*Exercise text:*
Questneers : Junho Lee (Seoul National University), Seung-Jae V. Lee (KAIST)
Aging research began in earnest in the 2000s and has expanded from cellular level to organismal level research. Starting with telomerase research, the possibility of anti-aging has recently begun to be raised by controlling the expression of Yamanaka factors. Various directions of anti-aging research are being conducted, including these attempts, senescent cell removal, young blood transfusion, and cellular reprogramming. However, opinions are still divided on whether anti-aging occurring at specific cell and tissue levels can be applied to the organismal level. There are also concerns that anti-aging processes could cause diseases such as cancer through abnormal cell division. Nevertheless, anti-aging research is an important challenge for solving aging population problems and extending healthy lifespan. Can anti-aging really be achieved?
Humanity’s interest in aging has continued since ancient times, as recorded in history, but understanding the complex life phenomenon of aging was difficult, so aging research has long been one of humanity’s representative challenges. However, the secrets of aging began to be revealed one by one from the 1990s. Currently, research on cellular senescence has accumulated, and research to understand organismal aging is being actively conducted. Now humanity has reached the stage of raising the question of reverse aging. The research accumulated so far on aging and reverse aging induction is raising expectations for anti-aging to new heights. Indeed, is it possible to develop technology that can reverse aging and return to a previous ‘young’ state beyond slowing aging?

*Entries shown:*

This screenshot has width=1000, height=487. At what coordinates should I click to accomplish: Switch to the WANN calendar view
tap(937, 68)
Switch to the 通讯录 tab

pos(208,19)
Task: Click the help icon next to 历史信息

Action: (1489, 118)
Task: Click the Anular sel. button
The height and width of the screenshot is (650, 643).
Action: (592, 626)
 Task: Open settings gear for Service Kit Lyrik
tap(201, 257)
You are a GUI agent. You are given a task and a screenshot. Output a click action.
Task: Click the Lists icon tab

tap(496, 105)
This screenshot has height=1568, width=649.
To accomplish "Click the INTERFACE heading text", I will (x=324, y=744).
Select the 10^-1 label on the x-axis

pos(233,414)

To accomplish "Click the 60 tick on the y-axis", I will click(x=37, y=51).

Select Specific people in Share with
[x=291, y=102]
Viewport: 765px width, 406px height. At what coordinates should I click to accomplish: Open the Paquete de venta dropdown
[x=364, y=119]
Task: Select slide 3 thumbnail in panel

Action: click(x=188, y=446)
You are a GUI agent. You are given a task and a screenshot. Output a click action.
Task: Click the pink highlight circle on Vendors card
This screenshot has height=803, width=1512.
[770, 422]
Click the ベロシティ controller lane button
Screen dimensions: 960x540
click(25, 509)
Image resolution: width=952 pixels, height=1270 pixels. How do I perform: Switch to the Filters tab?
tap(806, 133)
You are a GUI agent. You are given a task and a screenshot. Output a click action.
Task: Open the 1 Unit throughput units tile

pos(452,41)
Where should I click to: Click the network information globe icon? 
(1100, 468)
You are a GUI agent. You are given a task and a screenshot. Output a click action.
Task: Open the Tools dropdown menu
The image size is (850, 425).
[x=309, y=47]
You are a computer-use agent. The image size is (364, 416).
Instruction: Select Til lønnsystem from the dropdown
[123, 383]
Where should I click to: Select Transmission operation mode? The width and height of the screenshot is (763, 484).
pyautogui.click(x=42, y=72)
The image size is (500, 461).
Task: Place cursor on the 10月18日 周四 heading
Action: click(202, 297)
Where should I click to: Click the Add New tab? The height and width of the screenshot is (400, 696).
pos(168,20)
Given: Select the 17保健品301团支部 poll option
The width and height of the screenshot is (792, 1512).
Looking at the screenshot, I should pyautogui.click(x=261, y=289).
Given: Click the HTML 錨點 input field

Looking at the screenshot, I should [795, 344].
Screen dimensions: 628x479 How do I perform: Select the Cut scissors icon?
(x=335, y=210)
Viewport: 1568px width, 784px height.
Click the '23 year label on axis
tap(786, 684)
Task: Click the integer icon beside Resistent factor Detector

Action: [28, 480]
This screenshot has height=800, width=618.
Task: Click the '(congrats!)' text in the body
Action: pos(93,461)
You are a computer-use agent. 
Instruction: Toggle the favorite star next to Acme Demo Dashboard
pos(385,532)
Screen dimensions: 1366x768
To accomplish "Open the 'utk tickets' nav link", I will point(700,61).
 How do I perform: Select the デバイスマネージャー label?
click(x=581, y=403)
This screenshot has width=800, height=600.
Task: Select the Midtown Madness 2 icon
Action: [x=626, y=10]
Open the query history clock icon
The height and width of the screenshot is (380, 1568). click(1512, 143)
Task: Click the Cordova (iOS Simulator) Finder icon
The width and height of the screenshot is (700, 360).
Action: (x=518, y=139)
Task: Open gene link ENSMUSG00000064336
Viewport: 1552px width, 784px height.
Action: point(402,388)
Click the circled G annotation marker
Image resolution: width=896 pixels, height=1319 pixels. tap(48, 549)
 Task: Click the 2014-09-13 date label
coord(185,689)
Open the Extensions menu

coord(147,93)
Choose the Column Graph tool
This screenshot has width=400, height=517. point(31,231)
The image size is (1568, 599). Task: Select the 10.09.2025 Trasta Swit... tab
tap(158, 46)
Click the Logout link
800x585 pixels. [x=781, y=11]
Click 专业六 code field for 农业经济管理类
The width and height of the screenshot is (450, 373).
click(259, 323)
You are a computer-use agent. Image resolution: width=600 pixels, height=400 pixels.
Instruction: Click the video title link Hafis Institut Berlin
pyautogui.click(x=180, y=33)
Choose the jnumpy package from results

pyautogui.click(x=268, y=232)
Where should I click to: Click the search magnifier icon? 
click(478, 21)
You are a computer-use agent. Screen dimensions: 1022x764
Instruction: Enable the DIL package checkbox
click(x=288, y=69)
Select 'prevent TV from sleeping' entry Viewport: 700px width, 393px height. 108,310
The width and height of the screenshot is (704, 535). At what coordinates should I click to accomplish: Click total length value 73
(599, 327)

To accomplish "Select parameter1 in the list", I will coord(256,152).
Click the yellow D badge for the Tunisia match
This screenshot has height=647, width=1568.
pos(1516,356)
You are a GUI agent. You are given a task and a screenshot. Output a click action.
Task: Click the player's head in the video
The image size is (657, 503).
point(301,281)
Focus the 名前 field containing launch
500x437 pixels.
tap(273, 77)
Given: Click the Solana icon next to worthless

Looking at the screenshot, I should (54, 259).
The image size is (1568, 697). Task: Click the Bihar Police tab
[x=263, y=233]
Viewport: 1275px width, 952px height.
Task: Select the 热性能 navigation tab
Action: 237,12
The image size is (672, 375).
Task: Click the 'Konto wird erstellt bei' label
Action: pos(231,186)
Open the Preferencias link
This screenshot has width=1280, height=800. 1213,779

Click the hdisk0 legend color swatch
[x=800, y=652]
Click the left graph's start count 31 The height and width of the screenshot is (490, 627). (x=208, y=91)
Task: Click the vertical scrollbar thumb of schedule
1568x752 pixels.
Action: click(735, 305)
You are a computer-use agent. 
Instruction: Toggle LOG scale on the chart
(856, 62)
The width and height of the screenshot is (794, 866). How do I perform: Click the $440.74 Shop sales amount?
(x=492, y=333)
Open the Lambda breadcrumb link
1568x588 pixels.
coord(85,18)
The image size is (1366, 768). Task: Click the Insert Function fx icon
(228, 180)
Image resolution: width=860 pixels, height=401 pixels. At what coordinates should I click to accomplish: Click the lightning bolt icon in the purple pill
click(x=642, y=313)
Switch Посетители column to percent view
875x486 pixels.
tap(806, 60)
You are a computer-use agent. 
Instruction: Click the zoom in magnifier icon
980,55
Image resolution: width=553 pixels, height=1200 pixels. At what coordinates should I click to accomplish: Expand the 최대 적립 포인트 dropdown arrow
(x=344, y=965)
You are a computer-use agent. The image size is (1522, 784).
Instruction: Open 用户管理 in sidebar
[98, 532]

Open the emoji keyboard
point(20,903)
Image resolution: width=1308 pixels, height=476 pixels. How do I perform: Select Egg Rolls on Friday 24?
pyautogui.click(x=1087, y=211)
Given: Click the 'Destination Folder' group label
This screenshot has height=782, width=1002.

*Brief A:*
Based on the text on anti-aging, decide whether each statement agrees with it. For each one, answer yes or no and quote the words of the text that decide it. (i) Aging research began in earnest in the 1990s. (ii) There are concerns that anti-aging processes could lead to cancer through abnormal cell division. (iii) It is agreed that anti-aging at specific cell and tissue levels can be applied to the organismal level.
*Brief B:*
Retype part of the text on anti-aging word for word. Begin at the words "Humanity’s interest in" and stop after the words "beyond slowing aging?".

*Exercise solution A:*
(i) No: "Aging research began in earnest in the 2000s"
(ii) Yes: "There are also concerns that anti-aging processes could cause diseases such as cancer through abnormal cell division."
(iii) No: "opinions are still divided on whether anti-aging occurring at specific cell and tissue levels can be applied to the organismal level"

*Exercise solution B:*
Humanity’s interest in aging has continued since ancient times, as recorded in history, but understanding the complex life phenomenon of aging was difficult, so aging research has long been one of humanity’s representative challenges. However, the secrets of aging began to be revealed one by one from the 1990s. Currently, research on cellular senescence has accumulated, and research to understand organismal aging is being actively conducted. Now humanity has reached the stage of raising the question of reverse aging. The research accumulated so far on aging and reverse aging induction is raising expectations for anti-aging to new heights. Indeed, is it possible to develop technology that can reverse aging and return to a previous ‘young’ state beyond slowing aging?